Как счастлив полноценный человек! Родственный любому пространству, плывущий в них из плоти, сотканной из духа, в эфире всевозможных грёз! Для нормального человека не должно быть нависшей пугающей стены, потому что, если она сольется с кожей тела и станет его частью, то всё открывшееся перед ним предстанет всего лишь проекцией его же внутреннего мира на него. Проекцией его религии на тело, проекцией его любви к другим, к окружению на его собственную жизнь. Проекцией его личности на весь окружающий мир, а мира - на его душу. Это поймет лишь тот, кто наделён способностью видеть, как мистика, управляя кистью художника, рисует на картине своё отношение к нему. Или тот, кто знает, как безжизненное тело переходит в замысел, чтобы потом преобразоваться в совершенное чудо.
Химеры не враги - друзья!
Войдите, химеры, в мою душу и тогда я стану вместе с вами всей Вселенной, обладателем всех миров, а реальность предстанет ненужной нелепостью!
Разложись, Реальность, спрячь в моем теле свои распри, успокойся, а ты, стена, сожми меня до точки, до нуля!
И можно будет закружиться в танце в лазурных облаках под этот неземной ансамбль, в котором тонет человек, что здесь лежит в огромном зале.
Но что такое? Всё стало затихать, померк неземной прекрасный свет, пропали краски, музыка сбилась и затихла, опять появились тревожные звуки набата. Всё тише и тише слышатся удары огромного неведомого сердца. Появился вязкий ужас предчувствия катастрофы. Снова сгустились сумерки.
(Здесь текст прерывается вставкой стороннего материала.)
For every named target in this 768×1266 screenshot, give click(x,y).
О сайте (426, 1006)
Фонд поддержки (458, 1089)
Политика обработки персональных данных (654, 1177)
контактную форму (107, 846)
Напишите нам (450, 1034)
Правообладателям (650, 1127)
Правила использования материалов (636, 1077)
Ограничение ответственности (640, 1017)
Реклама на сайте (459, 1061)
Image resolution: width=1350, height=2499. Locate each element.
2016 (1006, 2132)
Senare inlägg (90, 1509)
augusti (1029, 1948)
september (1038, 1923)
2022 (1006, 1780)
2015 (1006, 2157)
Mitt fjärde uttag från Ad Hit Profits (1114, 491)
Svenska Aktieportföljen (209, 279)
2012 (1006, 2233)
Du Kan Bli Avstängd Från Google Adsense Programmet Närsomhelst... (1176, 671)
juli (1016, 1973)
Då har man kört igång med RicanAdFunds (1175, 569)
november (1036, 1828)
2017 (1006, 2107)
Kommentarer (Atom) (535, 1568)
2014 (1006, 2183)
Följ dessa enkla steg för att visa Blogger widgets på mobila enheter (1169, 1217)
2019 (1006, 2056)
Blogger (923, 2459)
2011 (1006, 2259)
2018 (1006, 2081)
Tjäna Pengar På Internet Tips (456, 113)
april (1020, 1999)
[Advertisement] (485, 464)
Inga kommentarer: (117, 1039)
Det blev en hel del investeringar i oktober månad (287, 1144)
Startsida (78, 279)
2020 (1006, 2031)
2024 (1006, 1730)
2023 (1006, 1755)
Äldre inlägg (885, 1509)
И вот всё исчезло. Почему он не сливается со стенами, а наоборот, отдаляется от них? Его бросают на полпути, как оставляют собачку от улетающей кареты под столбом во мраке бездонной ночи. Он ещё не создан полноценным! Куда? Остановитесь! Почему?
Сильные руки медленно повезли каталку на выход, проведя её сквозь разорванное в клочья полотно картины.
Его оставили в другой комнате, чтобы он пришел в себя. Обретя способность думать, человек стал осознавать произошедшее. По-видимому, он подвергся каким-то чудом техники и мысли воздействиям беременной женщины на внутриутробный плод. Обычной женщины, такой же, как и все, счастливой и несчастной, здоровой и больной одновременно, со всеми банальными недостатками, а потому неспособной выносить полноценное дитя, как это всегда бывает. И вот теперь выходит он из её утробы таким же неприспособленным к жизни и несчастным, как все новорожденные дети. Зачем? Какое совершенство было там, внутри!
Он испытывал жесточайшее потрясение младенца, вынесенного из утробы в неприветливый страшный мир, в который он вовсе не хотел попасть.
Комната имела вид обычной палаты. Свежий ветер проникал из открытого окна. Собравшись с силами и убедившись, что рядом никого нет, человек осторожно спустился с кровати, подошел к окну и увидел далеко внизу тот мир, от которого повеяло холодом и мерзостью. Мир, где каждый недоношенный бьется за своё счастье, за неполученный свой рай, тот, который грезился, когда он был еще там, внутри своей матери.
Человек поднялся на подоконник и перевалился через него. Всё было нелепым и пошлым. Цель Создателя исказилась и исчезла за границами бытия.
Он упал, и всё в нем разорвалось. Последнее, что он увидел: ромашки у лица и шелестящую листву склонившейся берёзы.